Why is this different from a model being deprecated?

Deprecation comes with notice, a sunset window, and a migration path. The Fable 5 and Mythos 5 shutoff had none of those — it was immediate, driven by a government directive the vendor couldn't refuse, and applied to the entire customer base at once. It's also outside the commercial relationship: the directive came from the Commerce Department, not Anthropic, so no SLA, enterprise tier, or contract term protected against it. That combination — no notice, no window, no negotiating party — is a different category of risk from the deprecation, repricing, and outage scenarios most plans account for.

Can't you just switch to a different model?

Sometimes, but it's harder than it sounds, and hardest exactly when you're forced into it. Workflows get tuned to a specific model's behavior, so prompts and output handling don't transfer cleanly.
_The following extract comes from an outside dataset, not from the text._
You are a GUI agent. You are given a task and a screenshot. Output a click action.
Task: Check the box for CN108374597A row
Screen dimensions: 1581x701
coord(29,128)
Teams often chose a model because the alternatives weren't good enough, so a fallback can mean degraded service. And in regulated environments, the model is a validated component, so substituting it requires testing, documentation, and approval. Switching is feasible if you built the ability in advance; done under pressure, it becomes a fire drill where validation gets skipped.
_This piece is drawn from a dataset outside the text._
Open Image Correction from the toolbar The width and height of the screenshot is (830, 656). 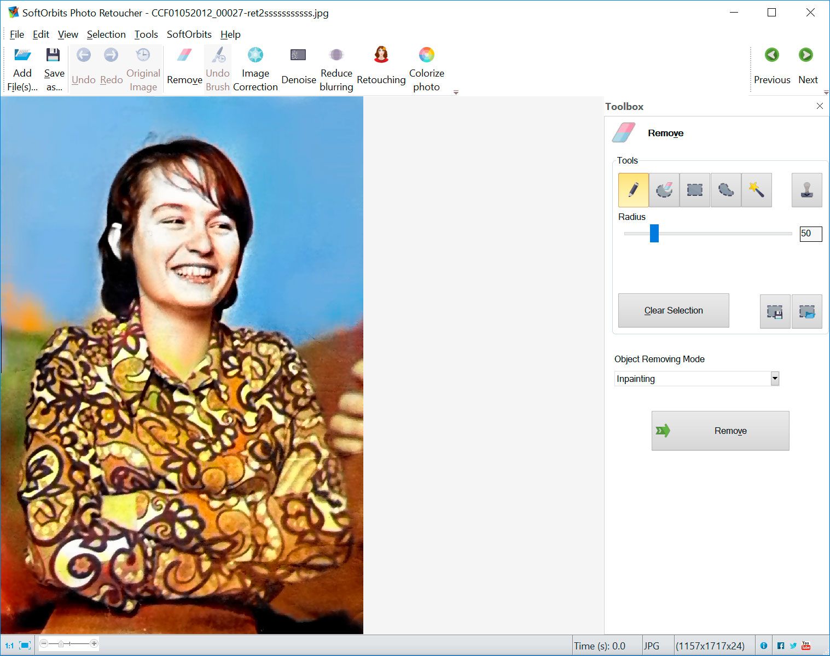point(254,66)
How should a business reduce model-dependency risk?

Put an abstraction layer between your workflow and the specific model so you can change the model behind a single seam. Identify and actually test a real fallback model against your workload before you need it. Match your continuity discipline to your stakes — low-stakes tasks can depend directly on one model, but anything touching sensitive data, approvals, or compliance needs a tested swap procedure documented before production. And in your planning, treat "we use AI for X" as the commitment and "we use this exact model" as a changeable implementation detail.

Is the lesson to avoid Anthropic or pick a safer vendor?

No. Anthropic didn't choose this and couldn't have prevented it, and a different provider could face an unrelated directive tomorrow. The risk doesn't live in any particular vendor — it lives in the structural dependency on a single model you don't control. Picking a different vendor relocates the same risk without removing it. The durable fix is architectural: build so that any single model becoming unavailable is a swap you can execute quickly, not an outage that takes your business down with it.